Secondly, the dog tax is supposed to be steep enough to prevent people from owning too many dogs. Each additional dog you purchase in Germany is subject to a larger tax, which means that owning three dogs will cost a lot more than owning one. Again, this is designed to discourage the irresponsible ownership of dogs, which could ultimately affect their welfare.
How Much Is Dog Tax?
Each city and state charges its own amount for dog tax, although the amount is capped at €150 (around $160). For example, Hamburg has information on their website that states that it costs €90 per year for dogs over 3 months old and €600 for dogs deemed dangerous. The tax is paid in halves bi-annually.
Who Pays For Dog Tax?
All citizens who live in Germany and own a dog will need to pay the dog tax if their area requires it. Most do, and although the amount is usually on the lower side, this increases with each subsequent dog owned. People traveling through Germany will not have to pay dog tax, provided they’re staying for tourism purposes and don’t plan on living in the country. Certain dogs won’t be taxed, such as if they have a specific job or support role. The list of dogs not taxed in Germany includes the following:
- Support dogs, including guide dogs, if the owner has sufficient documentation
- Animals adopted from shelters in certain cities (Berlin gives one year’s tax-free ownership if the dog is adopted from a shelter, for example)

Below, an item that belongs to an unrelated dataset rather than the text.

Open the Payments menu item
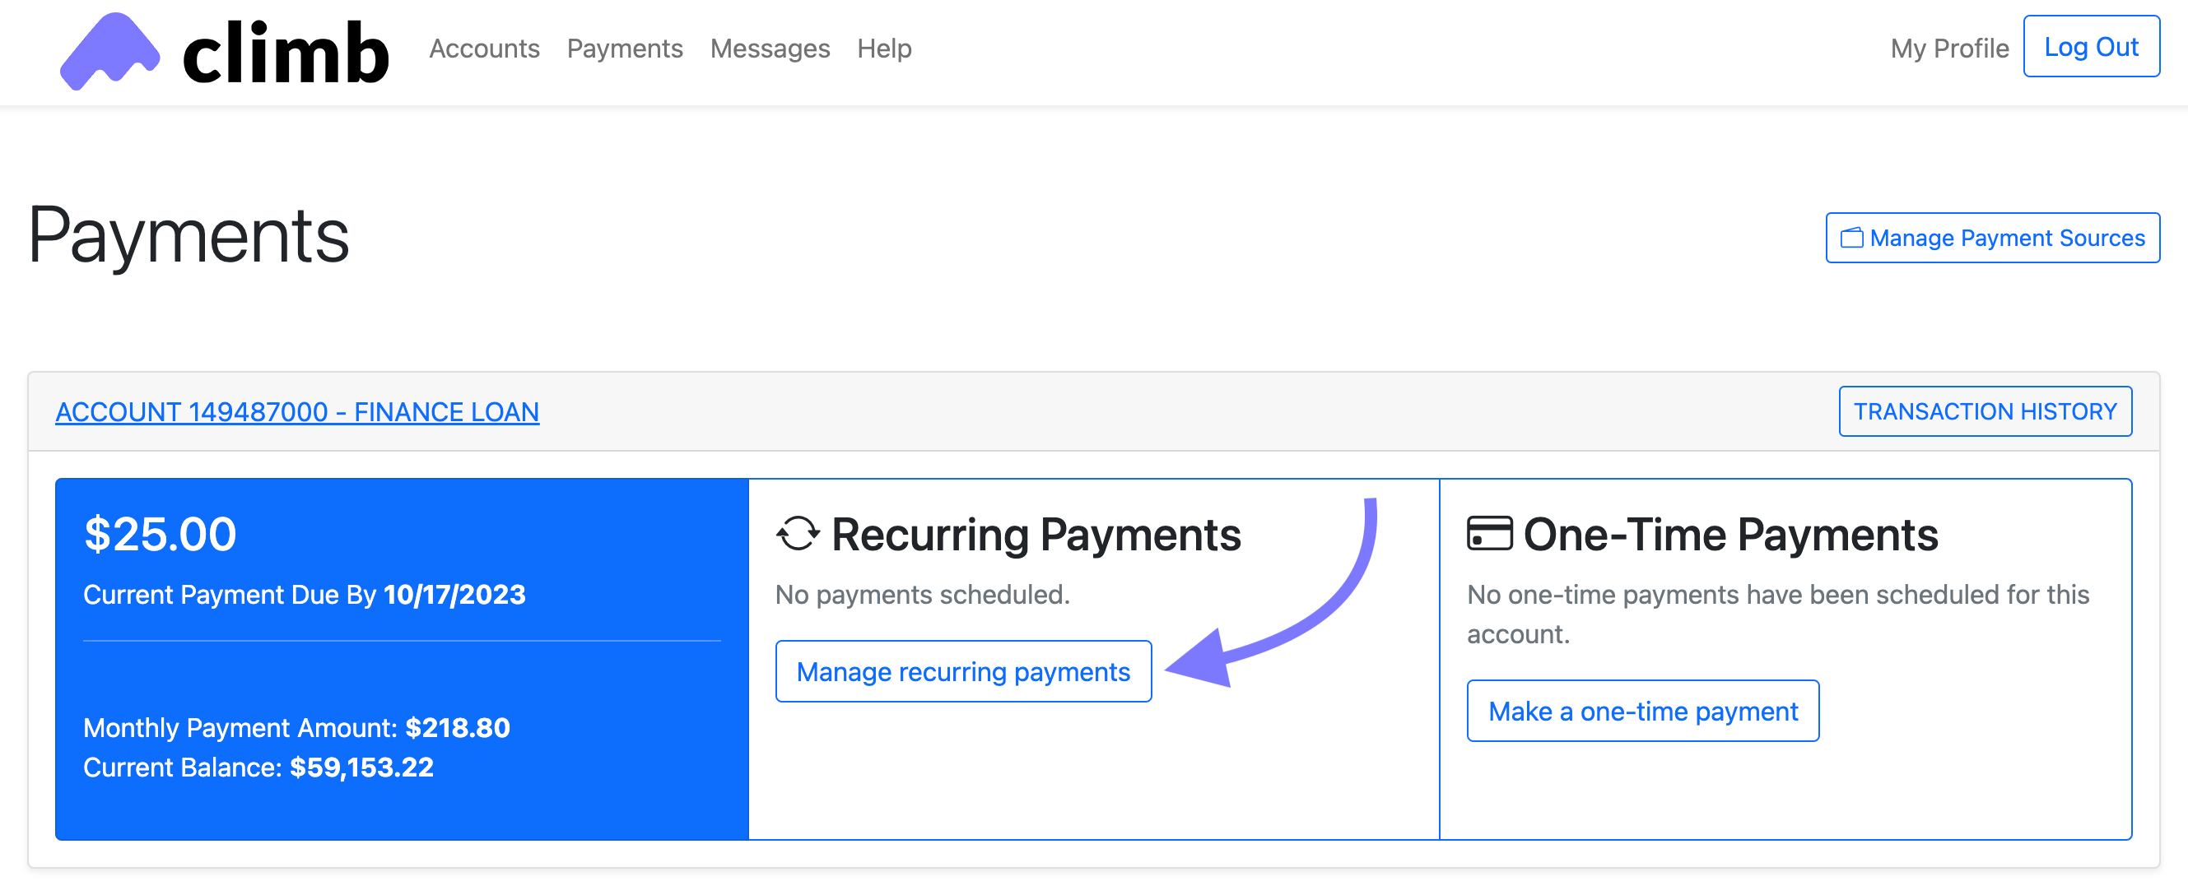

- Residents on unemployment benefits who prove the taxation will make cause them financial hardship
- Hunting dogs
- Police or sniffer dogs
Since all dogs are registered in Germany, most cities will require your dog to be insured. This insurance isn’t what we immediately think of when thinking about pet insurance; it’s insurance for the public’s protection, not your dogs. Public liability insurance is a requirement for dog owners in Germany, as it ensures any damage caused by a dog can be repaid swiftly and in full.

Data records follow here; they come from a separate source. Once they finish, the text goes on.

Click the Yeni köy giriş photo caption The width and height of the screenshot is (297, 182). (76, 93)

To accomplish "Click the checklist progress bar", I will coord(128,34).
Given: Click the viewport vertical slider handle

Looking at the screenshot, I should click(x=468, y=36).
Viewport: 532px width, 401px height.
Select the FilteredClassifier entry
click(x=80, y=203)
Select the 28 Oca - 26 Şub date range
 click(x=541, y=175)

There are different requirements for different breeds, which can, in turn, vary from region to region, so if you plan on taking an extended stay in the country, check the needed requirements before traveling.
Where Can You Take Your Dog In Germany?
Germany has many dog-friendly, open areas for the whole family to visit. As stated previously, dogs are welcome in most locations on the German high street, including shops, restaurants, subways, and more. The notable exception is supermarkets, but everywhere else is generally dog-friendly and happy to have you visit with your pup. Many hotels in the country are dog friendly too, but check before you travel as some charge a small fee for pets.
Outdoor spaces are almost always dog-friendly, including parks like the off-leash Grunewald Forest park and beaches like Sylt island¹ in northern Germany, which offers 17 beaches designated for dogs!
Can You Take Your Dog Off-Leash?
There are strict leash laws in Germany, which unfortunately means dogs need to be leashed in all public spaces. This is somewhat contrary to what many people visiting the country may see when they’re out and about, however, as there is always a large number of dogs walking around off-leash with their owners. So, why is this? A special dog handler’s license (Hundeführerschein) allows dogs to be walked off-leash once owners prove that their dog has been given the attention, time, and training to enable it to roam free. Most places ask that all dog owners, regardless of license, leash their dogs when two people approach.
Dog culture in Germany is one of rules and regulations for the common good: to ensure the dogs that live there have the highest standard of living and can enjoy their owner’s company in most areas. There are taxes and insurance policies to consider that are used to encourage responsible pet ownership and prevent suffering as much as possible. They have incentives for adopting pets and have many places across the country that can provide fun hours for you and your pup. The travel requirements for dogs coming into Germany are clear and are best prepared well in advance of travel.